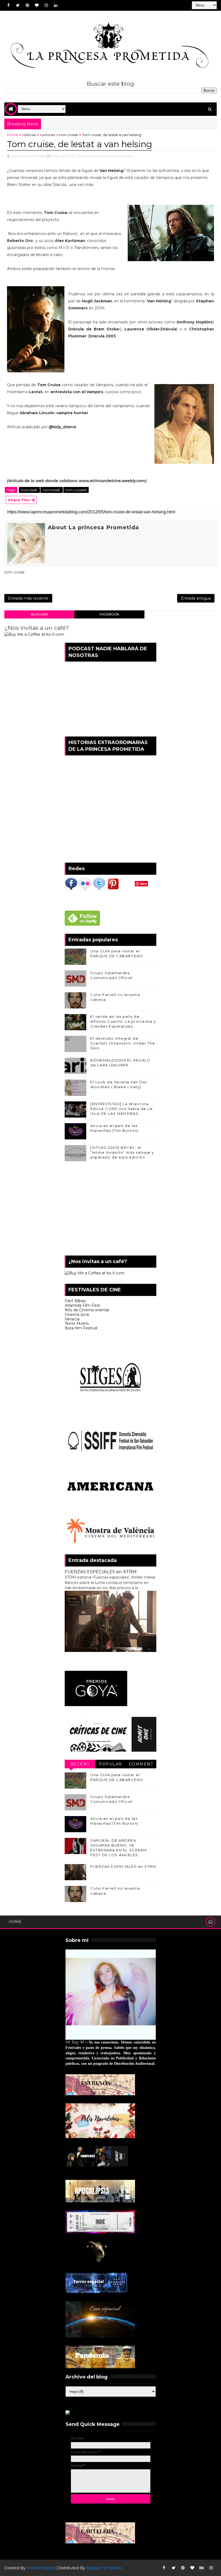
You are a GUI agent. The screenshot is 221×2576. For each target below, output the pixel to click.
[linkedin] (55, 5)
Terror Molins (77, 1323)
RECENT (80, 1764)
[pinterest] (27, 5)
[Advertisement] (110, 1209)
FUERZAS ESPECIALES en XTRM (101, 1571)
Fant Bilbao (75, 1300)
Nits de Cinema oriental (87, 1310)
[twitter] (18, 5)
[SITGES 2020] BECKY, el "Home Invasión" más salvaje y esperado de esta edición (122, 1152)
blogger (39, 614)
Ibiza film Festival (81, 1328)
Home (12, 135)
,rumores (104, 156)
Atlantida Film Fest (82, 1305)
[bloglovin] (37, 5)
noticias (29, 135)
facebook (109, 614)
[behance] (202, 2568)
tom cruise (68, 135)
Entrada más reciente (28, 598)
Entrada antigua (196, 598)
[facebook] (8, 5)
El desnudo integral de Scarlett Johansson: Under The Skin (122, 1043)
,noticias (89, 156)
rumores (47, 135)
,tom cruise (123, 156)
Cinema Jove (77, 1314)
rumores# (52, 490)
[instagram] (46, 5)
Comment (141, 1764)
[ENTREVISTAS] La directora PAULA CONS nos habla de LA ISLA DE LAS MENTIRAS (121, 1109)
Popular (110, 1764)
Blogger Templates (104, 2567)
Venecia (72, 1319)
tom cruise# (76, 490)
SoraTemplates (40, 2567)
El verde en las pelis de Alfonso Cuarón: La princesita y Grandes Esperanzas (123, 1021)
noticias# (29, 490)
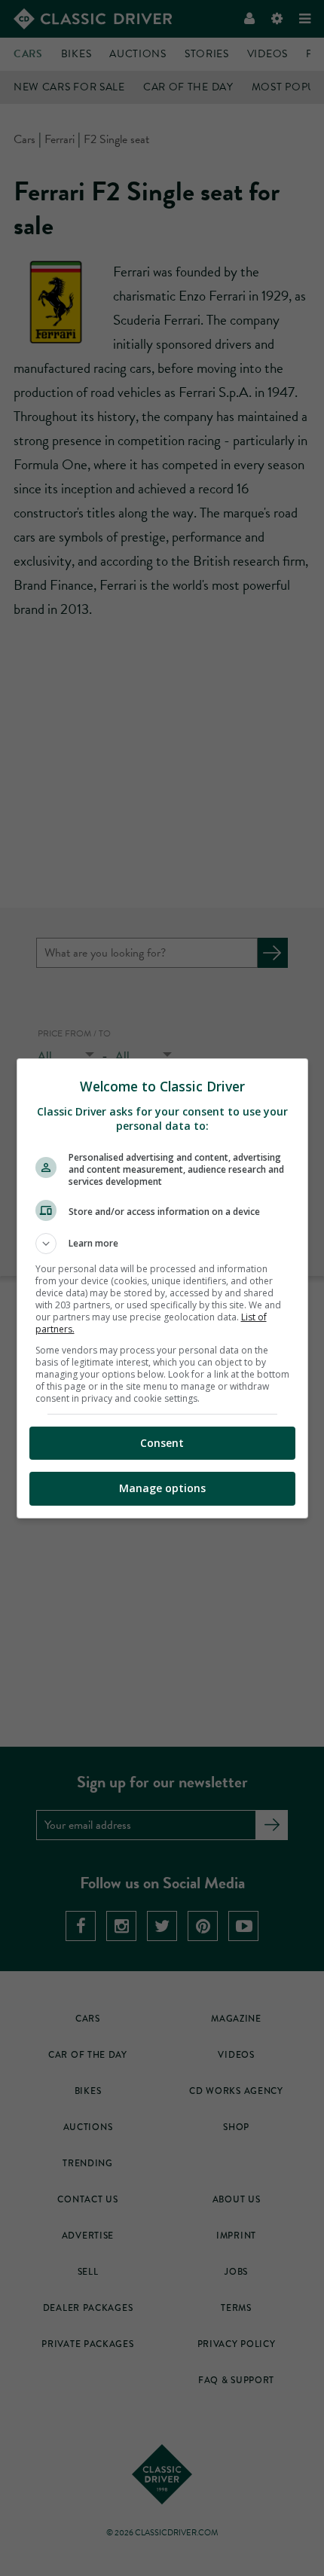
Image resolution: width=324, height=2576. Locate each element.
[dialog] (162, 1288)
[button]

===============

WHAT YOU HAVE TO DO
From the line containing "tom cruise# (76, 490)" through the last line of the entries, copy each line exactly and only those, skipping all pictures.

YOUR RESPONSE
tom cruise# (76, 490)
SoraTemplates (40, 2567)
El verde en las pelis de Alfonso Cuarón: La princesita y Grandes Esperanzas (123, 1021)
noticias# (29, 490)
Image resolution: width=324, height=2576. Locate each element.
[dialog] (162, 1288)
[button]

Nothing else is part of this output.